University of Utah Exception and Risk Assumption Process
When Exceptions Are Allowable
University faculty, staff, students, and volunteers must comply with all applicable policies, procedures, standards, and guidelines. However, there are circumstances where the cost of such implementation exceed
the risk represented from non-compliance with applicable policies and standards. In such instances, an exception must be documented and approved. The following defines this requirement.
Stated Simply: The Exception & Risk Assumption process applies to cases where the cost to remediate practices and systems not compliant with applicable policies and standards greatly exceeds the risks.
Exceptions to applicable policies and standards may be permitted in instances where a risk analysis has been performed.

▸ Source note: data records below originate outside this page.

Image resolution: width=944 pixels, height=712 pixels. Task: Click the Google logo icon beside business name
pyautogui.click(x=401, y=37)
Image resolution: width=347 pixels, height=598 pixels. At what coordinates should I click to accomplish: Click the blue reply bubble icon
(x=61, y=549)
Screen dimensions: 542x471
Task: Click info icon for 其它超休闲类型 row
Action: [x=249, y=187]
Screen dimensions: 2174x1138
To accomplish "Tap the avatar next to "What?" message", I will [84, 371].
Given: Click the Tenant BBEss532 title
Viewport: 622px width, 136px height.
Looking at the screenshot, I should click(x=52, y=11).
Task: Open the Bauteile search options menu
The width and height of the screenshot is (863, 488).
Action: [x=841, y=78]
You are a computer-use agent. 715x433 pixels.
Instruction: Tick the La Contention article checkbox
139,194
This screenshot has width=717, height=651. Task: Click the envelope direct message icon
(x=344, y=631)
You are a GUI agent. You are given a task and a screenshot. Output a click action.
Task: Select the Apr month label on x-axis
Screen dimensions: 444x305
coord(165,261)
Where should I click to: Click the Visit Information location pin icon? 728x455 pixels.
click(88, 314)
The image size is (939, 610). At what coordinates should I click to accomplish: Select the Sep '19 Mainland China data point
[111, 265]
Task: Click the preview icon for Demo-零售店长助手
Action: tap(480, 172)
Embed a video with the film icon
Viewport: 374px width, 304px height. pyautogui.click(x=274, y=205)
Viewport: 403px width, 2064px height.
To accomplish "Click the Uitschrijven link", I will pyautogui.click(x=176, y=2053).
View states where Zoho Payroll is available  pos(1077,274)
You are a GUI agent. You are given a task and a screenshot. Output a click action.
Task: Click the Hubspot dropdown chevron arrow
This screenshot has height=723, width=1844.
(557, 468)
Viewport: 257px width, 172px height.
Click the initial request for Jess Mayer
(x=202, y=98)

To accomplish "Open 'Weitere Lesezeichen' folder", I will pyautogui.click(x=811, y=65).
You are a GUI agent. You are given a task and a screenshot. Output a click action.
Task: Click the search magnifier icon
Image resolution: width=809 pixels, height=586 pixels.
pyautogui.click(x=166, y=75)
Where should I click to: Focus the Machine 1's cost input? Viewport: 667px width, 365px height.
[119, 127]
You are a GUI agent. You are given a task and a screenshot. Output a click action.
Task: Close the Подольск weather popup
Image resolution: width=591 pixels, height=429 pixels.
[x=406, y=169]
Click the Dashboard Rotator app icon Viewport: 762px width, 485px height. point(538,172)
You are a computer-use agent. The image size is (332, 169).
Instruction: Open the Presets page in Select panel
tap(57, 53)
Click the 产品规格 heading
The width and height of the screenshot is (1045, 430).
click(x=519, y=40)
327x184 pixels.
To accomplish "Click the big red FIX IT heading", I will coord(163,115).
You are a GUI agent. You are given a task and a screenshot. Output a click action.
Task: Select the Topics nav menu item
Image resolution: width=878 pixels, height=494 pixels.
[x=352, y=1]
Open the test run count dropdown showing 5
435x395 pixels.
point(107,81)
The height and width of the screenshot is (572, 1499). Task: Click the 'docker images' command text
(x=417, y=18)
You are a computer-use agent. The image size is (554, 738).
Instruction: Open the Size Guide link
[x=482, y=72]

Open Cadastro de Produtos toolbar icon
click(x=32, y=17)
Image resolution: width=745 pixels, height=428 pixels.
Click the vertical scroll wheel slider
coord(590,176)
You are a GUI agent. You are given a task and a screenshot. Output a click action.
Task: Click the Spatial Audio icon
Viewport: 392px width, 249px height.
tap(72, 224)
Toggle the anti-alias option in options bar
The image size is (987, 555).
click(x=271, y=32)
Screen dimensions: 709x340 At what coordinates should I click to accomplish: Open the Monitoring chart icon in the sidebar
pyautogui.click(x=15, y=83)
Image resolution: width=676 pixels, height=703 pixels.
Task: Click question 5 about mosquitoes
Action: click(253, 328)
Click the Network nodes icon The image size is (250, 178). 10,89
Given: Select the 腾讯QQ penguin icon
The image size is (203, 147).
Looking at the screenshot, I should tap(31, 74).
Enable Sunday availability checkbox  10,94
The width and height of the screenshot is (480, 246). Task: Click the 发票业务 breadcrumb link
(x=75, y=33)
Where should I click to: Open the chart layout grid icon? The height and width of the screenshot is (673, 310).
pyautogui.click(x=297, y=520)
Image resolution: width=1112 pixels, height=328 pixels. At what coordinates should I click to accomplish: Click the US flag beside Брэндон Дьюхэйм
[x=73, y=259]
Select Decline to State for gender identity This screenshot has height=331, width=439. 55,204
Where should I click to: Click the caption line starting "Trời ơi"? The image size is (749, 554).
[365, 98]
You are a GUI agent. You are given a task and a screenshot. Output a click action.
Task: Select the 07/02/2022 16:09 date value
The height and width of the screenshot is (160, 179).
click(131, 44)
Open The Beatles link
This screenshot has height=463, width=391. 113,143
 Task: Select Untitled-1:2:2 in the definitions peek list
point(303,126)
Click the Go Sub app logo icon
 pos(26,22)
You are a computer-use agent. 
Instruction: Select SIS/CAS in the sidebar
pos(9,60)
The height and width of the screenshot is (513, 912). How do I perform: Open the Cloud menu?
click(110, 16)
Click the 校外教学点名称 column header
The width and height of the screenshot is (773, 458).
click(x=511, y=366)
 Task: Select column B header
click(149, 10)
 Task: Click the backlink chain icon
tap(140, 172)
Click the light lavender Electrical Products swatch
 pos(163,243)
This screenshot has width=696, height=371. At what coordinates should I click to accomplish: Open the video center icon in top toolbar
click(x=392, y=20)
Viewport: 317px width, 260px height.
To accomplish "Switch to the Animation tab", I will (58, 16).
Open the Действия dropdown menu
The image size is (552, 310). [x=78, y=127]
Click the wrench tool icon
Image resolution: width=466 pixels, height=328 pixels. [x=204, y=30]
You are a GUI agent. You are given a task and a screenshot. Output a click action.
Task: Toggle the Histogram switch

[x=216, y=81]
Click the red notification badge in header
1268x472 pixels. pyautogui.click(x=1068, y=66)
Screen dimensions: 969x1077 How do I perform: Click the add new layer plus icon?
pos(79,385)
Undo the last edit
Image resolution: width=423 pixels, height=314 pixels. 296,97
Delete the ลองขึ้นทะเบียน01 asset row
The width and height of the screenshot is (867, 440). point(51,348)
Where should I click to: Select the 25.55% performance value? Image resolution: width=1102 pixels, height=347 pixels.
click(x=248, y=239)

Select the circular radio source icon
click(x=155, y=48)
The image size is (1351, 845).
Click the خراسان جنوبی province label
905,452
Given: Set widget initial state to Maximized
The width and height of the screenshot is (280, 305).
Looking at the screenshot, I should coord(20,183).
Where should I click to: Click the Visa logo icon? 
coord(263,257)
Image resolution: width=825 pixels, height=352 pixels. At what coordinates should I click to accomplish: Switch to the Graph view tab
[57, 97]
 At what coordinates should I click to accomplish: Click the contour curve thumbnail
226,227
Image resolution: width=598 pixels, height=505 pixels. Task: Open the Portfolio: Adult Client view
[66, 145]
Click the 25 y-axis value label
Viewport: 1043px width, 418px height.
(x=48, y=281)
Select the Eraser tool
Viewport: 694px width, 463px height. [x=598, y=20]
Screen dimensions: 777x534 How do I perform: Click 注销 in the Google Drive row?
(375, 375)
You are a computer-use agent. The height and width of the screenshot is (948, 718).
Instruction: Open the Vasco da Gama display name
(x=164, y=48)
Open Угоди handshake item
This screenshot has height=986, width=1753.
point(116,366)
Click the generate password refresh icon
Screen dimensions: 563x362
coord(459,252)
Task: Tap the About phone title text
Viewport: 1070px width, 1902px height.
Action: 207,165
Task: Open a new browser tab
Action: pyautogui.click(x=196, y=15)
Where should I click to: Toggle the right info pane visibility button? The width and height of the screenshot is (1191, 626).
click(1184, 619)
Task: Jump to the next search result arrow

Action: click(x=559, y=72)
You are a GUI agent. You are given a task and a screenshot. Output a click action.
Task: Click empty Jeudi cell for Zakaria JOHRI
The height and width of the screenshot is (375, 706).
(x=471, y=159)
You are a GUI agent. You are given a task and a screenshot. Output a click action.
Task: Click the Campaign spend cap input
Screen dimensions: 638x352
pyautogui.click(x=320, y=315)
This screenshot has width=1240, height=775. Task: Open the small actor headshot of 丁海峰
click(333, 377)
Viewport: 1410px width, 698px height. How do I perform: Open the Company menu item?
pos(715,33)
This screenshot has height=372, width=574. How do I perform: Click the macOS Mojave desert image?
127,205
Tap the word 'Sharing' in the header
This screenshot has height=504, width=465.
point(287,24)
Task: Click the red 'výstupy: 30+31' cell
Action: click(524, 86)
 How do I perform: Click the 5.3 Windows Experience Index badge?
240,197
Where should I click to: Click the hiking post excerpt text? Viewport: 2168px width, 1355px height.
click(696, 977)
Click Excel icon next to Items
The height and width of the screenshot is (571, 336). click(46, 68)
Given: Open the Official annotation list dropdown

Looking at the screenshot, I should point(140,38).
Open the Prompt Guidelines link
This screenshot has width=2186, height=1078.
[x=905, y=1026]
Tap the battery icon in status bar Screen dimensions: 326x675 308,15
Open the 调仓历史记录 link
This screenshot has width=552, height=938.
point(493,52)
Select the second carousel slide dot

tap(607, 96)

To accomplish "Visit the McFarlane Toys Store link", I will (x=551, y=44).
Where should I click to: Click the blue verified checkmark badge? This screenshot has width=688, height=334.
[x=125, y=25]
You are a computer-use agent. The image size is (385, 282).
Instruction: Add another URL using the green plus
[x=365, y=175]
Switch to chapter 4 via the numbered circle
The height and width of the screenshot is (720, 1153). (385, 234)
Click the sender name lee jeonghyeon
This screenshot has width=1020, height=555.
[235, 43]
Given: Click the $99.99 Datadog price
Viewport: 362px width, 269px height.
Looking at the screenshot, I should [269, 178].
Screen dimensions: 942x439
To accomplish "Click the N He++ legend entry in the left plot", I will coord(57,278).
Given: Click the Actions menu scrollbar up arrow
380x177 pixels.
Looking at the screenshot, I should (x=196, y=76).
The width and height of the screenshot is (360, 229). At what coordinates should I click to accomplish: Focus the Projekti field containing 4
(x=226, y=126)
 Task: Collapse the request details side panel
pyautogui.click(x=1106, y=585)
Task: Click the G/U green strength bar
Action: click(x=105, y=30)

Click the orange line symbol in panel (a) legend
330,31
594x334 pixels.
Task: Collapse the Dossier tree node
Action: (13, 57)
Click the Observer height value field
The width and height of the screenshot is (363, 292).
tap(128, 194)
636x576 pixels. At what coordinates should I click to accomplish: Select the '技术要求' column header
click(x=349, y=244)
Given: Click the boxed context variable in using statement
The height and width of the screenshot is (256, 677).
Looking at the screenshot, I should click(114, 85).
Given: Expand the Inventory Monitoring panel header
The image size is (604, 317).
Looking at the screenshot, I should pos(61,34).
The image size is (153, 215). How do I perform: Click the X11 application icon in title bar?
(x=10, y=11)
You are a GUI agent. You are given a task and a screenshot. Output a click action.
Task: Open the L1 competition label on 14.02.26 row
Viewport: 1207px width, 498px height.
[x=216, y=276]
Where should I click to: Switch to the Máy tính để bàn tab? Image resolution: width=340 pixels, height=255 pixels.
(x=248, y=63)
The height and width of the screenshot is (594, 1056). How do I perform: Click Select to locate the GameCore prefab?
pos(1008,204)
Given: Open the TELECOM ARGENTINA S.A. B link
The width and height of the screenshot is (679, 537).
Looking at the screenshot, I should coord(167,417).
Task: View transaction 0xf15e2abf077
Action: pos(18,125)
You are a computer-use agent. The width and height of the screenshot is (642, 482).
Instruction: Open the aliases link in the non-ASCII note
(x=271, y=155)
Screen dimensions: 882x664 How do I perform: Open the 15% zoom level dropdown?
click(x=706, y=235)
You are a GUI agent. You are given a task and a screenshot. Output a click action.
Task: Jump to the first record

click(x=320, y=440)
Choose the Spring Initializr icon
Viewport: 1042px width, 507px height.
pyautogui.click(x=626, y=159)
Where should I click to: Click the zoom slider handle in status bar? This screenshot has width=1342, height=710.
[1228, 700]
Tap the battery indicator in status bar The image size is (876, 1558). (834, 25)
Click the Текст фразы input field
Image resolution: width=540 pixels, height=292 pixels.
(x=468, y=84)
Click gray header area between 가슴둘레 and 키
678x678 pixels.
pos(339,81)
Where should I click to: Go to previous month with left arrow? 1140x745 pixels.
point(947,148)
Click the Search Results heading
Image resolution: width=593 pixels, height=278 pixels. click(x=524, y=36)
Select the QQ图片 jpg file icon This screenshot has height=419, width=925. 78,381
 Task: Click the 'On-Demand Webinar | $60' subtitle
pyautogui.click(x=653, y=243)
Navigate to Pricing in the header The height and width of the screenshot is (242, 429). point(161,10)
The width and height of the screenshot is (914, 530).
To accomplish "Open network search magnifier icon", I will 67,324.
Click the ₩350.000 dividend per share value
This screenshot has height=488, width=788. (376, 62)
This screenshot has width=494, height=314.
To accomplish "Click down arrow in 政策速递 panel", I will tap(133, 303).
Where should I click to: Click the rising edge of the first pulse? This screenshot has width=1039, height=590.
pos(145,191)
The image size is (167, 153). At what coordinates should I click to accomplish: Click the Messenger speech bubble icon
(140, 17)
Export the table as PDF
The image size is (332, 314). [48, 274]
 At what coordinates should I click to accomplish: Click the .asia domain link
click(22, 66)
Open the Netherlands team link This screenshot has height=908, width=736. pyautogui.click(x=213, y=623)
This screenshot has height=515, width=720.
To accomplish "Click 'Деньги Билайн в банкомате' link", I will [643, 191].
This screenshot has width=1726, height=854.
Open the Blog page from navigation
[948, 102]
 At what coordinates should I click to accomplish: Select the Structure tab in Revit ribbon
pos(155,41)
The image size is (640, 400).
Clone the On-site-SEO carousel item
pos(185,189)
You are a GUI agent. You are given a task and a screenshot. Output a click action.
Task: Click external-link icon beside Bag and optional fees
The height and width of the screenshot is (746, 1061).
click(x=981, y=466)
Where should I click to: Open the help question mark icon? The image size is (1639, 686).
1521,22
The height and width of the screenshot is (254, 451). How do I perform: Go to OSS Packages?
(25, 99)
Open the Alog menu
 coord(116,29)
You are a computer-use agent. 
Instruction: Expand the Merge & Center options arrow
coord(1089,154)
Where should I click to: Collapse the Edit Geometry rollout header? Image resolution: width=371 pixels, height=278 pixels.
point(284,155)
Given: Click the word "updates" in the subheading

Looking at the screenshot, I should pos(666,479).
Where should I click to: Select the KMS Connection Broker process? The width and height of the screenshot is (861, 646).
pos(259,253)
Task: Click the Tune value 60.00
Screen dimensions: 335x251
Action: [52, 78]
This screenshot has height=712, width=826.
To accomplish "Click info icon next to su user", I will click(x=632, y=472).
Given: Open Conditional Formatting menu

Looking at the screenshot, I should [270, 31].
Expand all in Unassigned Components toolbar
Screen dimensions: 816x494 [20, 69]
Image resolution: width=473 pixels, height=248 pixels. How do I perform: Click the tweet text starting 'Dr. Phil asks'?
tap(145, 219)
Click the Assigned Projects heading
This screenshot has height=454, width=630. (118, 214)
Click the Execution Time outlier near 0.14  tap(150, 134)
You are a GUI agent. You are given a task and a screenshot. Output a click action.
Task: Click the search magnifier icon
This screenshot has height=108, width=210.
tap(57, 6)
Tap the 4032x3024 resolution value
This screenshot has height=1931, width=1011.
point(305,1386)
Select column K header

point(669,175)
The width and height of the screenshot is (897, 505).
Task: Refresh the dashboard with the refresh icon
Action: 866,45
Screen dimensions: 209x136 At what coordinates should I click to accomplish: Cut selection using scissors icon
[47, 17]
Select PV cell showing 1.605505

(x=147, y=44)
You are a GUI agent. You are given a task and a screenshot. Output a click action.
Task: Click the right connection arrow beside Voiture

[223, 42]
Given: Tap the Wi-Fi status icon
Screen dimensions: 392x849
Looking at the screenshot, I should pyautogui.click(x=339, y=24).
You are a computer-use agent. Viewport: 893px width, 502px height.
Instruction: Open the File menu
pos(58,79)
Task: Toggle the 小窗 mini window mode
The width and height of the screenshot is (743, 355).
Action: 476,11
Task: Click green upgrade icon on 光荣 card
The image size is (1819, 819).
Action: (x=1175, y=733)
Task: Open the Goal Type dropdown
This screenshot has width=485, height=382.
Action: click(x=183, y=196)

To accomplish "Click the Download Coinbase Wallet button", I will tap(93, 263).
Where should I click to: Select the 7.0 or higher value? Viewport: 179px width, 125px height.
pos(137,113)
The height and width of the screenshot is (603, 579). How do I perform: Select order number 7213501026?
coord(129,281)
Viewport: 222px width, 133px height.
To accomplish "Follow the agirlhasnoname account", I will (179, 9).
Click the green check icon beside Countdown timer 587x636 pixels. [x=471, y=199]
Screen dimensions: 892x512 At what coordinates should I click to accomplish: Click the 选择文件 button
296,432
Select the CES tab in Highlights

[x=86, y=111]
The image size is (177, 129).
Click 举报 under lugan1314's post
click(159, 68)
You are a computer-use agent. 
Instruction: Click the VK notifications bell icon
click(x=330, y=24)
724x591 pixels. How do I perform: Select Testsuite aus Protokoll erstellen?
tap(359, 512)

The risk analysis must be documented by a written risk assessment, prepared jointly by
the responsible business owner, data owner, principle investigator, business process owner and/or system administrator.
The responsible managers will prepare and sign a standard risk acceptance form. The cognizant Vice President, Dean, Executive Director, or CxO and the OIT Compliance Office must review the request. The OIT Compliance Office
is responsible for tracking policy exemptions.
Requests for exception must include:
a valid business justification;
a risk analysis;
compensating controls to manage risk; and
technical reasons for the exception.
Requests for exception that create significant risks without compensating controls will not be approved.
Requests for exceptions are reviewed for validity and are not automatically approved.
Requests for exceptions must be periodically reviewed to ensure that assumptions or business conditions have not changes. Exemption renewals are not automatically approved.
Exceptions Process
Complete the Exception and Risk Assumption Agreement.
Complete the Risk Assessment Document.
Obtain all required signatures.
Submit the request to the OIT Compliance Office.